There are more obvious no-nos – Both New Zealand and Canada are immensely chippy about their more powerful and better-known neighbours – this is why they always have a flag on their luggage. Never mistake a Kiwi for an Aussie and never insinuate that Canadians are basically polite Americans. They will never forgive you.
The trickiest country of all is a surprising one that many Brits visit a lot. Thailand – the land of smiles – had an innumerable amount of things that you need to watch out for. They are incredibly protective of their king and so be very careful that you don’t fold a photograph of him or step on his image (trickier than you might think since he is on the money).
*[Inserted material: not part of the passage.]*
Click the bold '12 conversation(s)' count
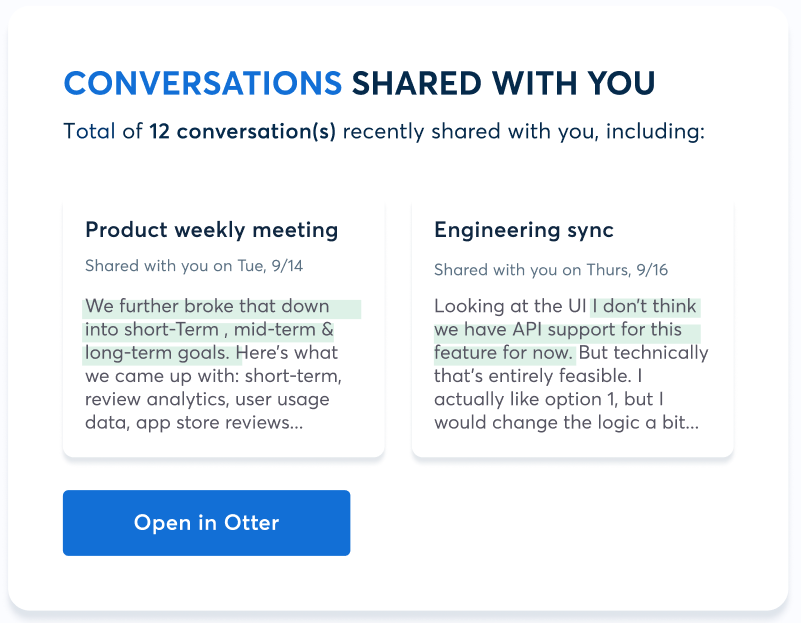 [x=242, y=131]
However exotic and kindly a Buddhist monk might look, do not attempt to put your arm around one and take a selfie, especially if you are a woman – you will regret it.
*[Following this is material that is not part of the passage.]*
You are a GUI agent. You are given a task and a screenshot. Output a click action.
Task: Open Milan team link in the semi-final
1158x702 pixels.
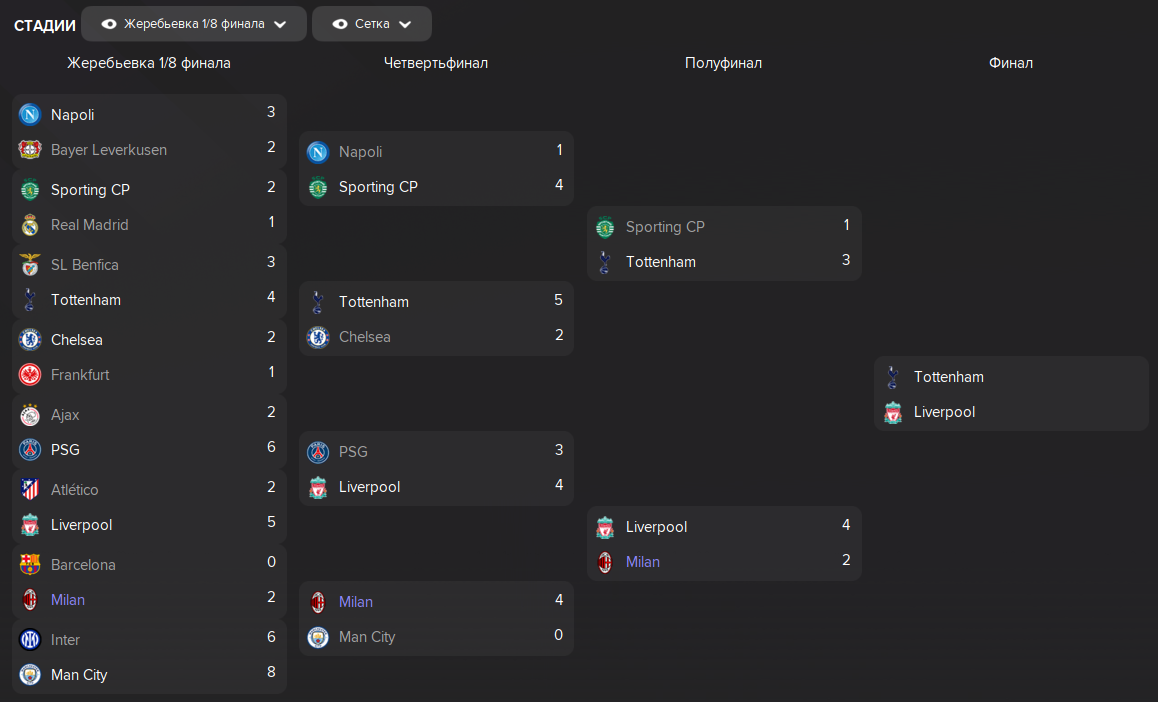643,562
Similarly, do not make fun of the Buddha by attempting to take a photo with you looking like the statue. Locals will not be amused. The clothing restrictions in Buddhist temples can run to two or three pages- no shorts, no torn jeans, no see-through shirts, no shoes, no pointing at Buddha, kneel when taking a photograph… turns out that Buddhists aren’t quite as relaxed as you might imagine…
Basically – just use your brain, do a little research and don’t, whatever you do, don’t strip off on the top of a live volcano… It’s a known scientific fact that this sets off earthquakes.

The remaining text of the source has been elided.